マスク越しに味わった“魔の6失点” 谷川原健太が感じた恐怖…ベンチから見た“必要なもの”

開幕戦でマスクを被った谷川原健太【写真:冨田成美】
開幕戦でマスクを被った谷川原健太【写真:冨田成美】

プロ10年目の谷川原健太…開幕マスクも“魔の6失点”

 28日に本拠地で行われたロッテとの2025年シーズン開幕戦。先発マスクをかぶったのは、プロ10年目を迎えた谷川原健太捕手だった。「めちゃくちゃ緊張しました」と振り返った一戦。エース・有原航平投手と密にコミュニケーションを取りながら、テンポよく試合を進めた。5回までパーフェクト。球数も少なく、理想的な試合運びだった。

 しかし、6回に流れが一変した。先頭の高部に二塁打を許すと、すぐさまマウンドに向かい間をとった。それでも流れは止まらずに、4連打を浴びるなど一挙6失点。谷川原にとってもほろ苦い開幕戦となった。

「コミュニケーションは結構取れていたんですけど、こういう結果になってしまった」と唇を噛む。捕手陣を統括する高谷裕亮バッテリーコーチはどのような思いでベンチから見守っていたのか。

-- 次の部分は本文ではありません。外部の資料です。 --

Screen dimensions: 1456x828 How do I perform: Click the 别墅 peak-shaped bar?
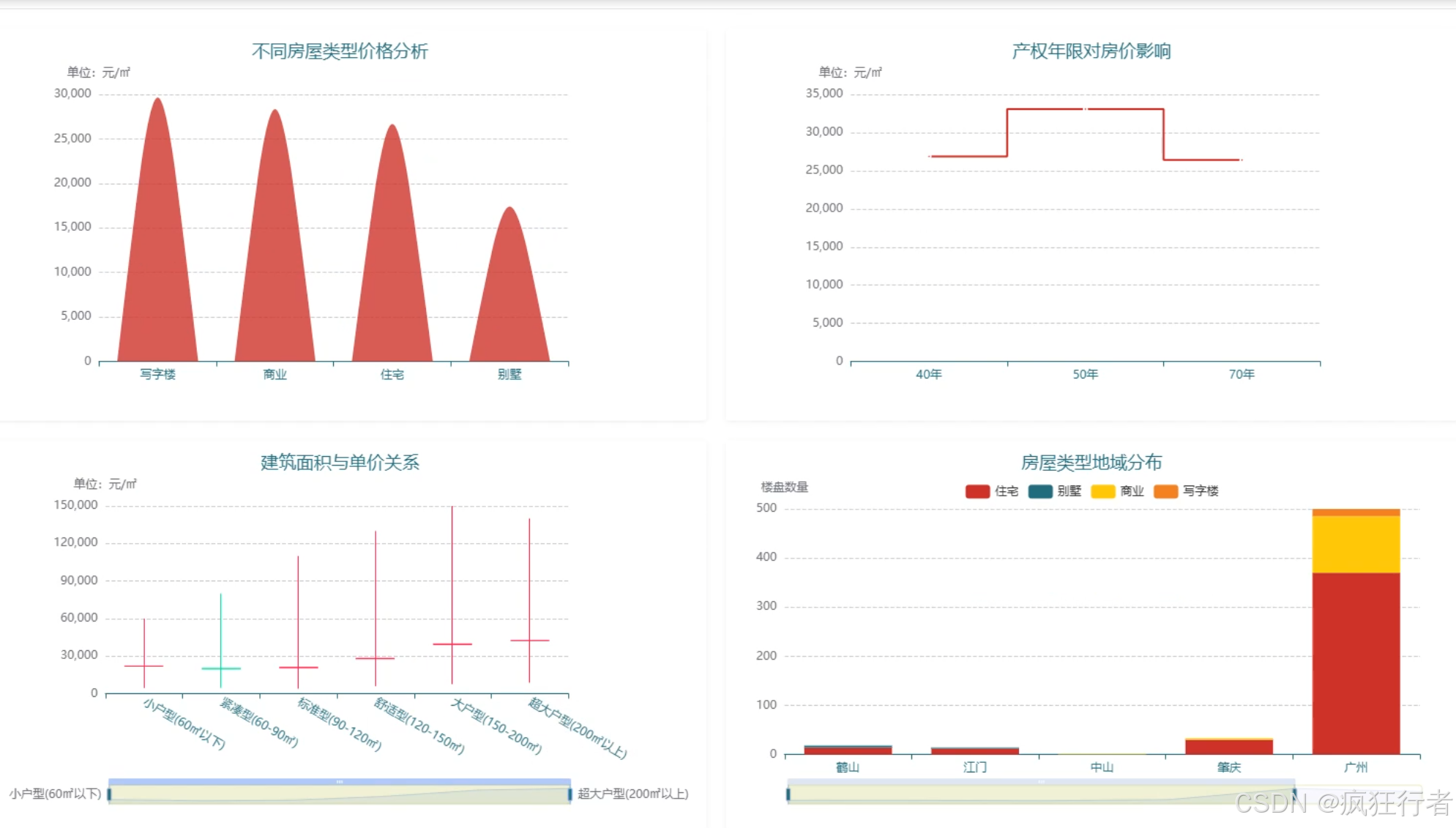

その思いと、これから谷川原が成長していくために必要なことを語った。

「ゲームを作ることはもちろん期待はしています。でも、どんな状況でもビビらずに、堂々としてほしいというのはあるので。今日(28日)だけではどうこうとは言えないですけど、今後そういうふうに堂々と立ち振る舞ってほしいなと思いますけどね」

 イニングが終わるたび、すぐに有原の元へ向かい、コミュニケーションを取りながベンチに戻った。試合を作るためには大事な作業だ。初安打を浴びた直後にマウンドへ向かったことも成長の現れだろう。敗れはしたものの、捕手としての懸命な振る舞いは随所に見られた。

マウンドに集まった谷川原健太(左)と有原航平【写真:冨田成美】
マウンドに集まった谷川原健太(左)と有原航平【写真:冨田成美】

開幕3日前に伝えられた先発「3日前ぐらいから緊張していました」

 とはいえ、1イニング6失点は大きな反省材料だ。高谷コーチは「間を取ってあげるとか、バッターの特徴も見るとかを含めて、サインを出して打ち取っていくのがリードだと思っているんで」と説く。準備、反省、切り替えを繰り返して経験を積むしかないが、改善できる部分は多くある。配球を考えることだけがリードではない。

「イメージと戦略を立てて、『こう行きましょう』ってなっても、向こうも対策はしてくるので。『あれ?』ってなった時に引き出しがどんどん増えていくことが大事。『このカードがダメだったら次はこのカード』『これだったらこう』っていうのを、どんどん持てるようになってくれればいいんじゃないでしょうかね」と、谷川原へ期待を寄せる。

 谷川原が開幕マスクを伝えられたのは、25日の練習日だった。「初めてでしたし、やってやるぞっていう気持ちがありましたけど、3日前ぐらいから緊張していました」と心境を明かす。与えられた役割を全うしようと臨んだ開幕戦。結果を重く受け止める。

「143試合ある中でこういう日もあるんですけど、やっぱり減らしていかないといけない。次に繋げることは絶対大事になるので。ここでくよくよせずにしっかり反省して、次に繋げたい」

 試合後にはミーティングも行い、配球だけではなく「リードとは何か」を再確認した。「技術も頭も成長していくためには、こういう経験を糧にして絶対に生かさないといけない」と高谷コーチ。課題も多く見えたが、成長のチャンスでもある。開幕戦で得た経験が、今後の飛躍につながるはずだ。